*What to work on*
In the records below, please retype word for word every line from the one containing "Image resolution: width=991" through the final one, both included, and nothing else.

*Stored data*
>>>
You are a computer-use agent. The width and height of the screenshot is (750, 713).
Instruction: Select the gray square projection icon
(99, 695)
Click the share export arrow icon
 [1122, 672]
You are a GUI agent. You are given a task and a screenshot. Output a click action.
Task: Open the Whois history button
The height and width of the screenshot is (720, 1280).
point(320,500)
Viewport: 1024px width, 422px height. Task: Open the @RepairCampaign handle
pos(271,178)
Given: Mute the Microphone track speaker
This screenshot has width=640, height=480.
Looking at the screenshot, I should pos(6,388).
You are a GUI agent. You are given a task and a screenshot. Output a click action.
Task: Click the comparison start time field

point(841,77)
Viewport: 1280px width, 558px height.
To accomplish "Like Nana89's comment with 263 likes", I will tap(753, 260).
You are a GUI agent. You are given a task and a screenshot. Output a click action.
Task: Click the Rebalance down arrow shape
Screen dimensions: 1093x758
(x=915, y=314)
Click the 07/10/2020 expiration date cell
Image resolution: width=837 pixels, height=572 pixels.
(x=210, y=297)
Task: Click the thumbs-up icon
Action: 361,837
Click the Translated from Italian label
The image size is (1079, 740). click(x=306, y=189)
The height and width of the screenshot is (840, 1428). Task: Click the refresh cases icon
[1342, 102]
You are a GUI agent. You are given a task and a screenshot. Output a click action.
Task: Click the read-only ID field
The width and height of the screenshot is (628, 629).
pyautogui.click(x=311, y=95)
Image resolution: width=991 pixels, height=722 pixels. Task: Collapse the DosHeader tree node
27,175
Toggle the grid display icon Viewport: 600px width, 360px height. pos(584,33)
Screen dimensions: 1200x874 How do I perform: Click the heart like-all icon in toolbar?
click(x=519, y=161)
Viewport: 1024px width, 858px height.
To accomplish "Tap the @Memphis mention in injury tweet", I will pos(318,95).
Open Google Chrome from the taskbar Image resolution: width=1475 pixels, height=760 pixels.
<<<
*Result of the exercise*
Image resolution: width=991 pixels, height=722 pixels. Task: Collapse the DosHeader tree node
27,175
Toggle the grid display icon Viewport: 600px width, 360px height. pos(584,33)
Screen dimensions: 1200x874 How do I perform: Click the heart like-all icon in toolbar?
click(x=519, y=161)
Viewport: 1024px width, 858px height.
To accomplish "Tap the @Memphis mention in injury tweet", I will pos(318,95).
Open Google Chrome from the taskbar Image resolution: width=1475 pixels, height=760 pixels.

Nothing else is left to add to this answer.